Lessons (to be) learnt from living with Covid-19 (#1)

by Klaus Schuch

The Covid-19 crisis remarkably demonstrates that social action and cooperation counts to mitigate the risk of the virus. Worldwide, we are managing the containment of the virus by comprehensive social innovations, and we will most probably succeed in doing so. Technology (e.g. new vaccines) cannot help at this stage yet. However, we will need technology too to further limit the damage of the virus, because the current measures that change and stress our social fabric cannot be sustained forever. Our coping with the Covid-19 crisis clearly shows how important it is to progress as a society, but also to progress with responsible technology and socio-technological arrangements. Much money is now invested to find technological solutions for Covid-19. This is necessary and right. It would, however, also be important to spend budget for social scientific research to analyse the effect of the measures, to identify the economic and social rebound effects, to scrutinise the areas, which are under stress and to learn the lessons for improving the situation in the future.

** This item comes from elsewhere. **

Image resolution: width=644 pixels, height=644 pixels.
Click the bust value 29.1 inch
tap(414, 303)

ZSI will reflect our life with Covid-19 during the next days and weeks. We all are - in that sense - participating observers.

ps1: of course, social behaviour and action is not only a solution, it is also a cause for the situation (e.g. stress on the environment and our food security; irresponsible behaviour of individuals and companies; smashing of public health services and infrastructures and much more). The same is true for technology and the ways we use it.

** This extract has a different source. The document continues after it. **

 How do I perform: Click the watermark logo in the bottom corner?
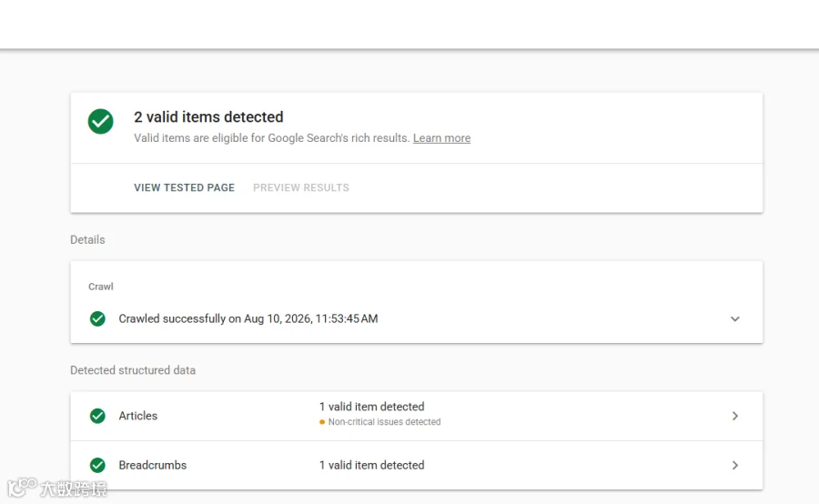57,488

ps2: The cooperative social measures currently taken (voluntarily and by regulation) are a good example of ZSI's non-quasiteleological understanding of social innovation: Social innovation is defined as new combination or figuration of practices in areas of social action, prompted by certain actors or constellations of actors with the goal of better coping with needs and problems than is possible by using existing practices. An innovation is therefore social to the extent that it varies social action and is socially accepted and diffused in society. 

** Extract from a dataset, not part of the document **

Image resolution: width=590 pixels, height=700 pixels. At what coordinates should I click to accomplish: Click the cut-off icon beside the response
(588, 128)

Social innovations are good for certain problems, but may fail in other circumstances. Social innovations are not necessarily benefitting all but some, and they are inherently influenced by (competing) interests and power relations too. Context and perspectives count. Social innovations can also be misused, e.g. by authoritarian leaders who are eager for more power (e.g. Hungary could become such an example - we will carefully observe the situation there).